Auftragsverarbeitungsvertrag (AVV)

gemäss Art. 28 DSGVO und Art. 9 DSG · codAIx GmbH, CRA-Compliance-Plattform crAIready · Fassung 3.4 - Stand: 04.09.2026

Parteien

Verantwortlicher („Kunde"): das in Bestellung oder Registrierung bezeichnete Unternehmen.
Auftragsverarbeiterin („codAIx"): codAIx GmbH, c/o JULITH GmbH, Erlengasse 3, 8240 Thayngen, Schweiz, UID CHE-249.882.147.
Vertreterin in der EU: JULITH UG (haftungsbeschränkt), Rennbahnstrasse 72, 60528 Frankfurt am Main, Deutschland.
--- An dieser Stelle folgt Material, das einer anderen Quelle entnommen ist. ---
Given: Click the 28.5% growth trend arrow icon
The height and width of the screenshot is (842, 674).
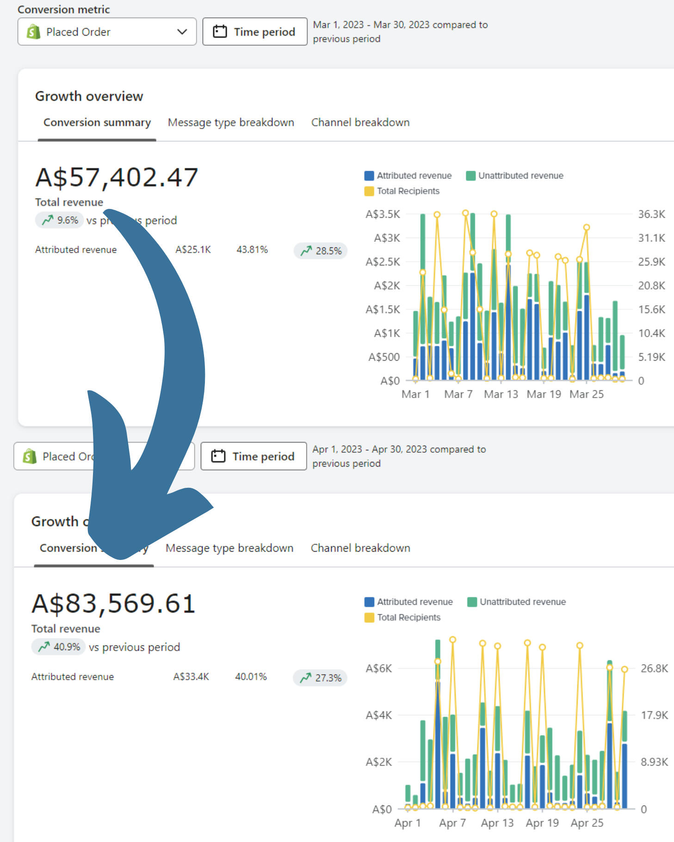Looking at the screenshot, I should (x=306, y=251).
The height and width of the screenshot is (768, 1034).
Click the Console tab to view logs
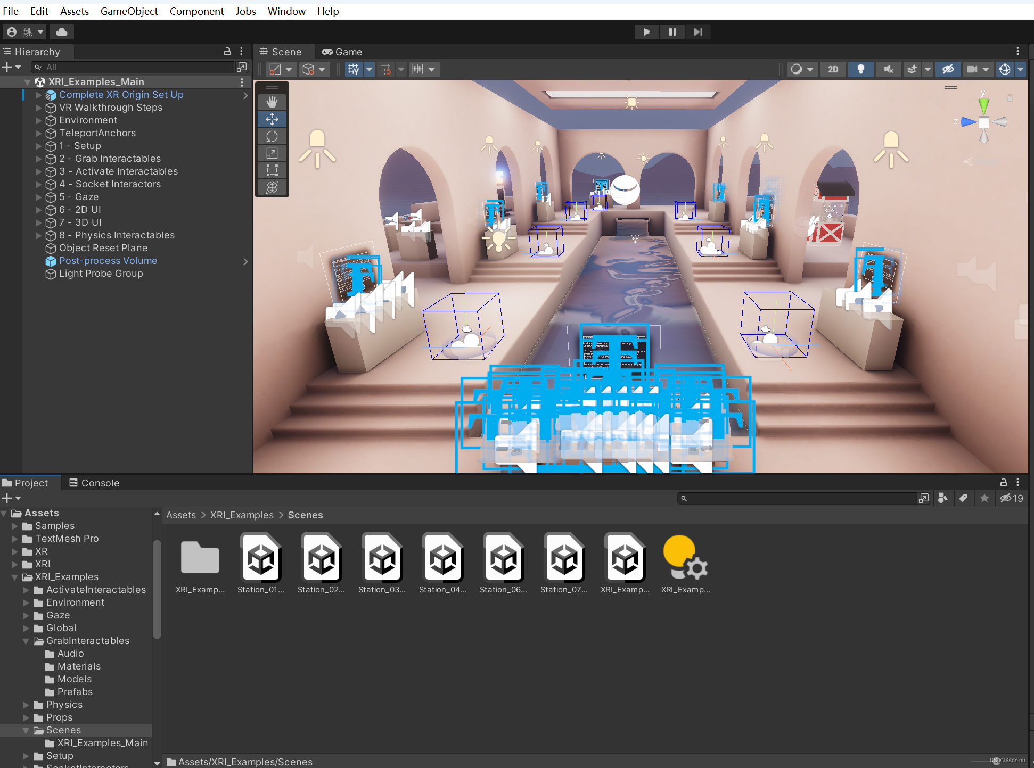tap(99, 482)
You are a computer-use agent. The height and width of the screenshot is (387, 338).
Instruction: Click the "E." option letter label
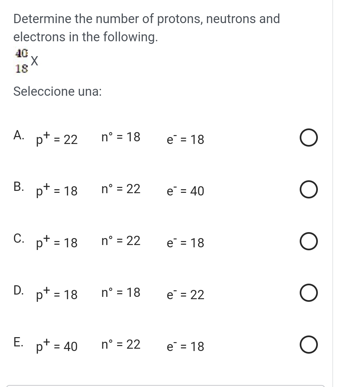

Dieser AVV ist Anlage zu den AGB. Er gilt, soweit codAIx personenbezogene Daten im Auftrag des Kunden verarbeitet. Für eigene Zwecke von codAIx, insbesondere Konto-, Vertrags-, Abrechnungs-, Missbrauchs- und eigene Sicherheitsdaten, gilt die Datenschutzerklärung.

§ 1 Gegenstand, Art, Zweck, Ort und Dauer

(1) codAIx verarbeitet die in Anlage 1 beschriebenen personenbezogenen Daten zur Bereitstellung der crAIready-SaaS-Plattform nach dokumentierter Weisung des Kunden.

(2) Die Verarbeitung umfasst insbesondere Erheben, Erfassen, Ordnen, Speichern, Anpassen, Auslesen, Verwenden, Abfragen, Bereitstellen, Exportieren, Einschränken und Löschen der vom Kunden eingestellten Inhalte.

(3) Die Verarbeitung erfolgt während der Laufzeit des Hauptvertrags. Löschung und Rückgabe richten sich nach § 11.

(4) Die von codAIx selbst betriebenen Kernsysteme werden auf eigener Infrastruktur am Betriebsstandort Erlengasse 3, 8240 Thayngen, Schweiz verarbeitet. Externe Verarbeitung findet nur bei den in Anlage 3 genannten Diensten und nur bei Nutzung der jeweiligen Funktion statt.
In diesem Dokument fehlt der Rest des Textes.